Every Now And Then I Get Reminded Why I Think The Way I Do

I work on the night shift for a large manufacturer in a union shop.   Last week all of the employees paychecks were held up.   Some time early in the morning on Friday a few people noticed that their paycheck hadn’t been deposited, so rumors started buzzing.   Later that morning the company said that there was a problem with the bank that sends the payments and it was nothing on their end or the company that does payroll that caused it.    They said it would be fixed by Monday (and it was).  Some coworkers were freaking out and calling the union hall and screaming about how they wouldn’t be able to make Christmas happen this year, “pay the light bill”, “put food on the table”, etc, etc.

I have sympathy for some individual cases and some of the employees that are paid less, but I’m glad that I’ve built up enough security that if I get my full paycheck three days late it’s not a big deal.

My dad worked at that factory since before I was born.   I remember the strikes and lingering uncertainty around the prospects of the factory packing up and moving to China or Mexico.   One strike in 1994 lasted for over a year.  I remember my dad picking up odd jobs here and there and making some cuts in the household that we weren’t used to.

I started working at this plant in 2004, right before going to Iraq.   Although I take my job seriously and all of that while I’m there, I’ve never really thought of it as something that’s guaranteed to be there long enough for me to work until I’m 60-ish, get my gold watch, collect my pension and then live a life of leisure until I die.    I’ve always had the mentality that it’s good to have savings and a “plan B” in the way of retirement and other job skills.   I know that if I lost my job today I wouldn’t be able to find anything that paid anywhere near what I make now,  so I’m better off living a lifestyle below my means just in case something happens.    Honestly, I don’t know if my job will be around long enough for me to retire.   There’s good reasons to think it will, good reasons to think it won’t.

When I was just starting out in life a guy I worked with loaned me Millionaire Next Door and Rich Dad, Poor Dad.   That same guy also tried to get me in on his Amway deal, attempting to entice me with the photographs of the beachfront properties owned by successful Amway salesmen he kept by his desk.  This guy’s Amway pitch didn’t go anywhere, but those two books certainly did by opening up my eyes to what “wealth” actually means.   I worked at a place that had me dealing with all different kinds of homeowners around the city and I started to see that people who appear rich aren’t always and people who appear poor/middle class might actually be pretty well off.   I had just gotten into some bad debt at that time trying to acquire some of the things that I thought defined success, so it was good to get that kind of financial direction at that time.

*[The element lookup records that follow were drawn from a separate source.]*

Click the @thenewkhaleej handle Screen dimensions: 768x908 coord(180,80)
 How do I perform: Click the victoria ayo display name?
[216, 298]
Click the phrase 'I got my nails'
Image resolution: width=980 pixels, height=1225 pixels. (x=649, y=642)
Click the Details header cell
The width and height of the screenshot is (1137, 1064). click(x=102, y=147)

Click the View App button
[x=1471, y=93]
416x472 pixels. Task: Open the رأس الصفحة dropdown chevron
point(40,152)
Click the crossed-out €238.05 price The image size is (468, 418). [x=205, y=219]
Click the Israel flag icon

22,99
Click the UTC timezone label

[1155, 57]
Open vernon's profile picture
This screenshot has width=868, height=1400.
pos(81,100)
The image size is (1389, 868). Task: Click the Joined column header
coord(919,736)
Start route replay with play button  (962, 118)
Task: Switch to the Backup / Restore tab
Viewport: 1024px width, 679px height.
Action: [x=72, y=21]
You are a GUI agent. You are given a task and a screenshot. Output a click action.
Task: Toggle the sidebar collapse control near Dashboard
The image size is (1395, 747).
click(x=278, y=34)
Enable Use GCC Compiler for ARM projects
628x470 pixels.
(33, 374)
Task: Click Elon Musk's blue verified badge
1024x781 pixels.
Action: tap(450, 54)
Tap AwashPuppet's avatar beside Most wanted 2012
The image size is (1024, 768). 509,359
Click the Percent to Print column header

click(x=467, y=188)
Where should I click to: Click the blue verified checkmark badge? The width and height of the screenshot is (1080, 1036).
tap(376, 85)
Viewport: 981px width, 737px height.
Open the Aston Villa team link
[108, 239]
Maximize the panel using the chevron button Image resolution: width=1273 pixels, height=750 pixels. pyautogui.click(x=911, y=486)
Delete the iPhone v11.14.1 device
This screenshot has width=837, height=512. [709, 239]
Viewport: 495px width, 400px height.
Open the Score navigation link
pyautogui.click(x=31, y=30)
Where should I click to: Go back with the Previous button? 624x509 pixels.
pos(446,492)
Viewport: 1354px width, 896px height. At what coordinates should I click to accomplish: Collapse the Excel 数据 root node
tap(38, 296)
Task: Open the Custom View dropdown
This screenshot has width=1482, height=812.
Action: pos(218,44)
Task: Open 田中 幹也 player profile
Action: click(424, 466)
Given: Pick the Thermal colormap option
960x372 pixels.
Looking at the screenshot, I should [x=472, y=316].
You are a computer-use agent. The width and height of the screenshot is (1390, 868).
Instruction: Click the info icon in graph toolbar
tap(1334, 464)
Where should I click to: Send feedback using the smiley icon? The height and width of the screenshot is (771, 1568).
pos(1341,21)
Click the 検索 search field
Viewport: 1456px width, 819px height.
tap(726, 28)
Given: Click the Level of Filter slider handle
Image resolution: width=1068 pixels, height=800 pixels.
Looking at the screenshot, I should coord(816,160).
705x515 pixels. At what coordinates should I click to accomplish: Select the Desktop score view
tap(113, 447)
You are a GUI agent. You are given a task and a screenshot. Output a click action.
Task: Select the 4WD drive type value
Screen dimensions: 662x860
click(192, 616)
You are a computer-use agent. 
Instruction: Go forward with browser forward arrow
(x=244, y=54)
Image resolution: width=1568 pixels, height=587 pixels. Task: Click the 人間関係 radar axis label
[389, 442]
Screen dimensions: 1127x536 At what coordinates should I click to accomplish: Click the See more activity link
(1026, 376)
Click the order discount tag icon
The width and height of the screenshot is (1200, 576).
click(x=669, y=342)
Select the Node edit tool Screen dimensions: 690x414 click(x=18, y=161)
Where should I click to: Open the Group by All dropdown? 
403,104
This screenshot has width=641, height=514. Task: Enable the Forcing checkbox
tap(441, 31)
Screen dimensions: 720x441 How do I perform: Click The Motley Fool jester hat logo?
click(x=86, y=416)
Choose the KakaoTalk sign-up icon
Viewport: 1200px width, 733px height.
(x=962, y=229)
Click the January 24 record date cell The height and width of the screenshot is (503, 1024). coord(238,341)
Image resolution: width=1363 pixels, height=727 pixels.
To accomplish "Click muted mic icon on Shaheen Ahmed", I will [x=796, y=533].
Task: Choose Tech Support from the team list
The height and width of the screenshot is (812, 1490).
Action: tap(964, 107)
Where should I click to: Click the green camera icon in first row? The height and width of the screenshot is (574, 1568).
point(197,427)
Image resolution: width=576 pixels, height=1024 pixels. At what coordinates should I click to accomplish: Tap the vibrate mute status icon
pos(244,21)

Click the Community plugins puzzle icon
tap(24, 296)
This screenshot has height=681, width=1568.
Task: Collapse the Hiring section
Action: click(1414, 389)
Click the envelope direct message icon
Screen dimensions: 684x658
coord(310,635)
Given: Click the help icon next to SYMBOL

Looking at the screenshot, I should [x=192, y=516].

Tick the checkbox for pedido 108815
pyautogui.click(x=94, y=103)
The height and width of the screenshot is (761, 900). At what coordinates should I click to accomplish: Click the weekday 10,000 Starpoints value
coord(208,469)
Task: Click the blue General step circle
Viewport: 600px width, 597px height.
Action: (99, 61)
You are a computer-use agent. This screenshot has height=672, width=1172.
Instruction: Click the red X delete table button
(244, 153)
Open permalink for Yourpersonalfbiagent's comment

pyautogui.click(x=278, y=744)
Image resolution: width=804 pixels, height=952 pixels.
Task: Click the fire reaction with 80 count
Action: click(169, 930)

After listening to a lot of people complain about being broke by payday and certain experiencing it myself, I think the first financial/preparedness goal I set for myself was being in a position where what day of the week it was didn’t matter.   If I needed something Thursday night, it would be just the same as if I spent the money the previous Friday night.   The next step from that was making it so it didn’t really matter what day of the month it was.   If I had to pay all of my bills on the 1st, 15th, 17th or whatever, it wouldn’t matter.   I would hear people talk about how they didn’t have any bills to pay with that week’s paycheck so they would go out and blow it, planning on living on a tight budget next week.  I didn’t want to be that guy.

Anyways, when I started working at the place I do now I really started thinking about having all of my ducks in a row just in case I had to go on strike or lost my job.  I remember one rumor in 2007 about a plant in China that would shut us down that really put a fire under my ass.   I thought about what kinds of employment I would pursue if I lost this job.   I decided I would finish school just to give me a slightly better chance of getting meaningful employment and I did that last year.   I planned on getting the most out of my job and getting myself into the best situation possible to deal with the prospect of having to find a lower-paying job someday.

Thinking this way did lead me towards the world of preparedness.  I think most people get into it by thinking about things like zombies, EMP’s, TEOTWAWKI, etc and going down from there.  I guess I came to it from the other way around and started with the mundane things.

I still don’t have all the answers on what a post-current job world would look like, but I think I’m in a spot where at least I would have better options than I would’ve had I not tried to come up with a plan.   It’s not an issue of being smarter than anyone, but I accept that things can change and when they do, it’s best to move on instead of trying to kick a dead horse.   Instead of grinding my wheels about getting paid late, it wasn’t a big deal for me because I had given the issue some forethought.   I would hate to have that kind of dependency and live under that kind of stress.   I would like to think that if the plant ever closed, I would just be able to move on instead of dwelling on it and demanding the return of something that isn’t there.